“It is an area very well known for immigrants crossing the river,” Sgt. Frank Medrano, a spokesman for the Hidalgo County Sheriff’s Office, told The Washington Post.
The bodies were found in the Las Palomas Wildlife Management Area southeast of Anzalduas Park, a 96-acre green space dotted with Spanish moss-draped trees and picnic tables along the river in Mission, Tex.
The Monitor newspaper in McAllen reported the bodies were located in a remote patch of land nicknamed El Rincón del Diablo, or “the Devil’s Corner.” Located on a spit where the Rio Grande loops from south to north, the area is thick with vegetation, closed to civilians and mostly owned by the federal government, Texas Monthly reported. It’s so dark at night that headlights from U.S. agents and police are often the only lights “for miles,” according to the Monitor.
“There’s a lot of brush. It’s like ranchland; there’s no difference,” Hidalgo County Constable Larry Gallardo told the Monitor.
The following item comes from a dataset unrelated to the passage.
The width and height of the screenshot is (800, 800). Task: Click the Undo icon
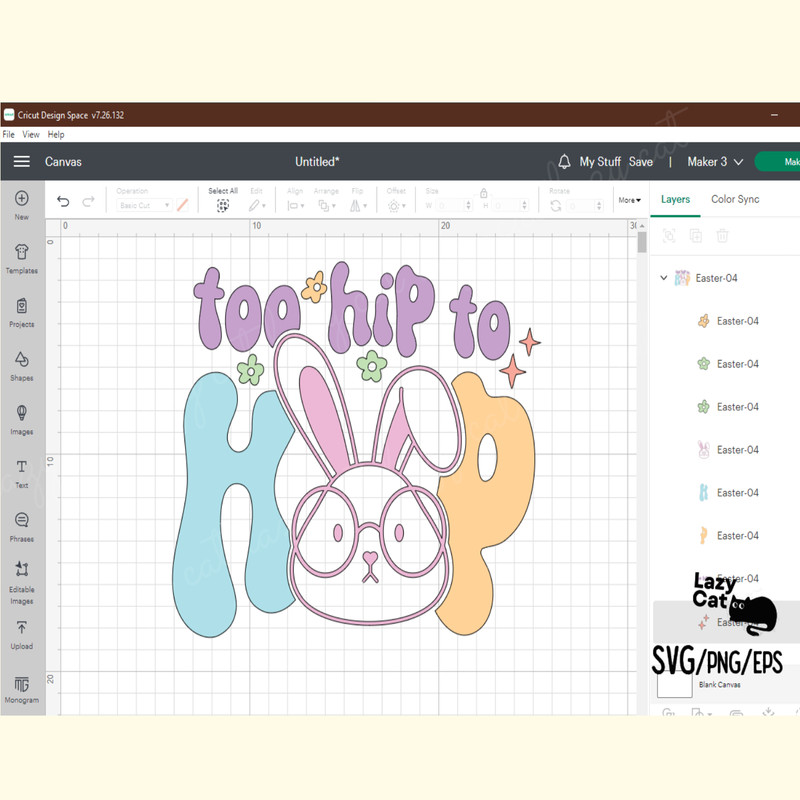point(61,201)
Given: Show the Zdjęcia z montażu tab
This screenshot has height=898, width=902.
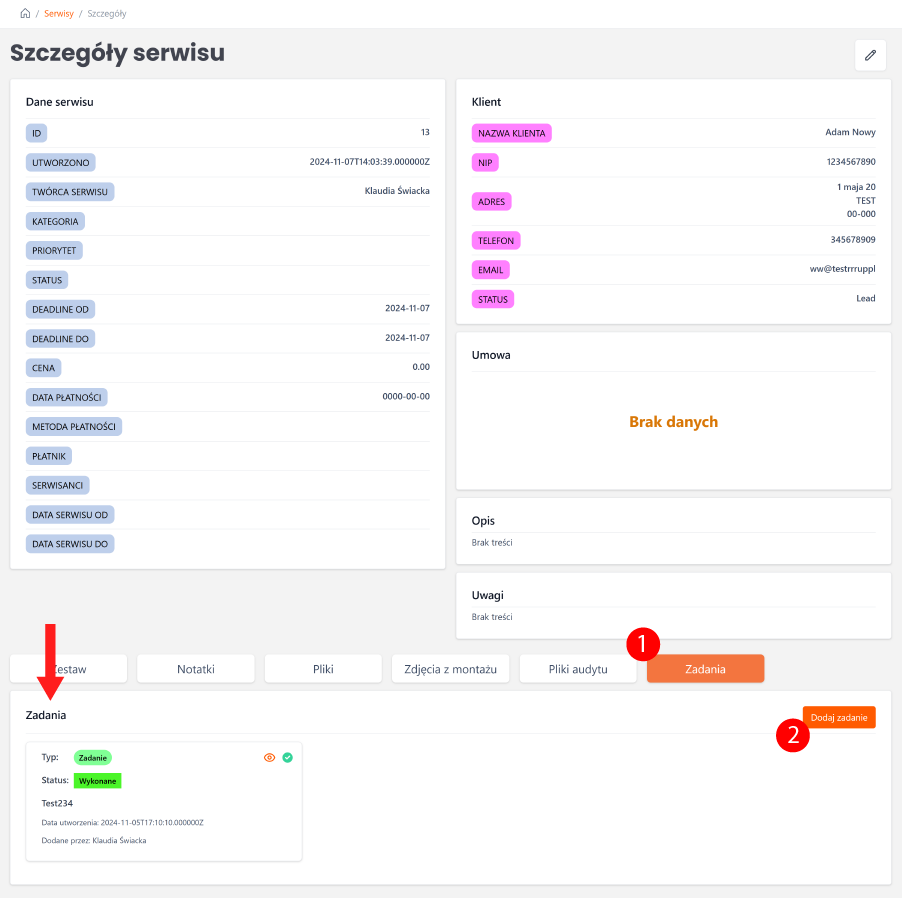Looking at the screenshot, I should (450, 669).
Anzalduas Park has been a favorite spot for illegal river crossings, especially on weekends when recreational boats fill the river and it’s relatively easy to skip the short distance across from Mexico unnoticed, the Associated Press reported in 2014.
Much like the rest of the Rio Grande Valley, the area has been hit by a surge of undocumented immigrants in recent months, including many Central American families seeking asylum. The waves of arrivals have overwhelmed Border Patrol facilities and led to an outcry about conditions for migrants held in detention centers.
The FBI will lead an investigation into the four bodies discovered on Sunday, Guerra said. The federal agency didn’t return a message about the case late on Sunday.